It tolerates a wide variety of soil conditions, from calcareous grassland to acid heaths. It grows most conspicuously in heavily grazed pastures and on the regularly mown fairways on golf courses, and is the most common moss found in lawns in the United Kingdom. It is almost always found in association with humans, leaving its original habitat unclear; it may have evolved as a plant of coastal meadows.

==Taxonomy==
Rhytidiadelphus squarrosus was formally named (as Hypnum squarrosum) by Johann Hedwig in his 1801 work Species Muscorum, which is considered the starting point for the nomenclature of most mosses.

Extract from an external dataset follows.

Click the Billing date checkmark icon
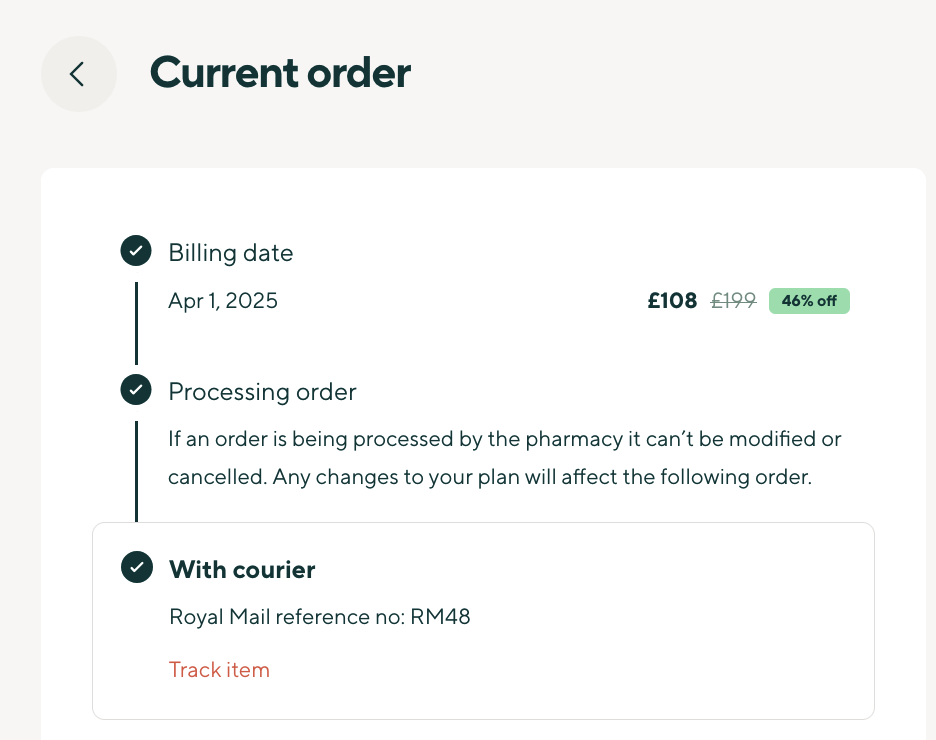The image size is (936, 740). pos(136,252)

Although R. squarrosus and R. subpinnatus have sometimes been considered varieties of a single species, particularly by botanists from the United States, studies using microsatellites show them to be separate. The two are often confused, however, and reports of R. squarrosus may sometimes refer to R. subpinnatus. Indeed, both R. subpinnatus and R. japonicus were originally described as infraspecific taxa within R. squarrosus.

In contrast to R. triquetrus and R. loreus, R. squarrosus, R. subpinnatus and R. japonicus have leaves which are not pleated. R. squarrosus differs from R. japonicus in having a long point at the leaf tips, and from R. subpinnatus in the closer spacing of the leaves on the stem, such that the stem can only be seen through the bases of the leaves; in R. subpinnatus, parts of the stem are visible directly.

A new genus, Rhytidiastrum, has been proposed for a group of species including R. squarrosus and R. subpinnatus, but not R. triquetrus.

==Response to herbicide application==
In a study of the effect of the herbicide Asulam on moss growth, Rhytidiadelphus squarrosus was shown to have intermediate sensitivity to Asulam exposure.

==Etymology==
The genus name Rhytidiadelphus derives from the words Rhytidium and ἀδελφός (adelfós, brother), implying a close relationship to the genus Rhytidium. The specific epithet squarrosus refers to the leaves, which are squarrose, having a right-angled bend which causes the tips to extend away from the stem.